=== Fragmento seleccionado ===
┄┄┄┄┄┄┄┄┄┄┄┄┄┄┄┄┄┄┄┄

Una
amable lectora a la que no tenía el gusto de conocer, me sirvió en bandeja, sin
pretenderlo, el poder escribir con cierta periodicidad acerca de los ríos que
en todas direcciones, y en cualquiera de sus cuatro comarcas, surcan nuestra
provincia. En carta personal me pidió doña Nieves que le informase (y así lo
hice) sobre algunas cuestiones elementales que me planteaba en relación con el
Mesa, uno de nuestros ríos de escaso relieve que, desde que el mundo es mundo,
o por lo menos desde que el hombre habita la tierra, va dejando al pasar por
tierras molinesas unos valles irrepetibles, pueblecitos pintorescos cargados de
historia y de costumbres ya idas, en mitad de un entorno natural que nadie
debiera morirse sin haber andado por ellos alguna vez. Yo lo hice en distintas
ocasiones, y su estampa jamás ha escapado de mi memoria.
No
sé si alguien podría asegurar con certeza si aquí o allá, si es éste o es
aquél, cuál de los pequeños manaderos que brotan en el vallejo de los huertos de
Selas, debe considerarse en realidad como el nacimiento del río Mesa. Nadie
podría asegurarlo; pero nace allí, teniendo por cuna, como casi siempre ocurre,
unas piedras y unos hierbajos de humedal.

┄┄┄┄┄┄┄┄┄┄┄┄┄┄┄┄┄┄┄┄

=== Extracto de datos ===
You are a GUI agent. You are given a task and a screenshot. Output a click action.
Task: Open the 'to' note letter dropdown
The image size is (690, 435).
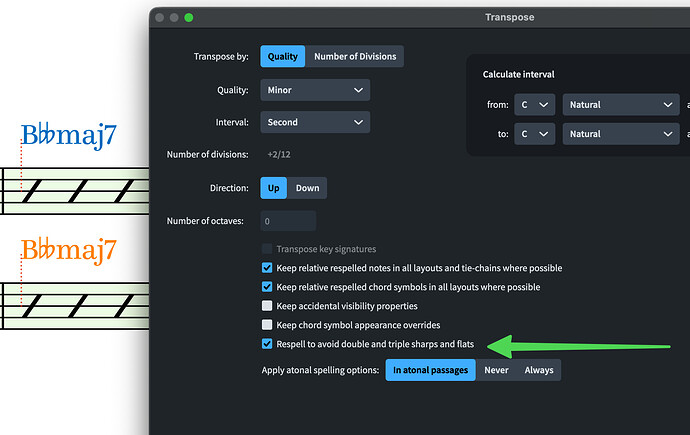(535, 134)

┄┄┄┄┄┄┄┄┄┄┄┄┄┄┄┄┄┄┄┄

=== Tarea breve A ===
Según el fragmento sobre el río Mesa, ¿dónde nace este río?
=== Tarea breve B ===
Prosigue el fragmento sobre el río Mesa a partir de su última oración.
El listado es un material independiente del fragmento.

=== Resultado A ===
En el vallejo de los huertos de Selas, con unas piedras y unos hierbajos de humedal por cuna.

=== Resultado B ===
Por
la plana praderilla viaja el pequeño arroyo. Tiene las puestas del sol como
destino inmediato. Corre lentamente con dirección a la pequeña villa de
Anquela, la del Ducado. Sobre las casas blancas de Anquela, el pueblo en
escalera, se solaza en la media mañana la iglesia de San Martín, y también
desde lo alto, ahora mirando al norte y noreste, se deja ver en la caída un
nuevo valle: el principio del Valle del Mesa propiamente dicho, por cuyo fondo
escapa el joven arroyo después de haberse vuelto sobre sí, después de haber
dado un giro violento al otro lado del pueblo porque así lo quieren los cánones
de la ley física, de la ley que siempre se cumple porque no anda el hombre por
medio, y así, sumiso y obediente, el arroyo continúa su viaje, digamos que en
dirección opuesta, hacia Turmiel, recogiendo a menudo sobre su delicado lecho
el sudor de las laderas por los suaves canalillos que de un lado y otro vienen
hacia él.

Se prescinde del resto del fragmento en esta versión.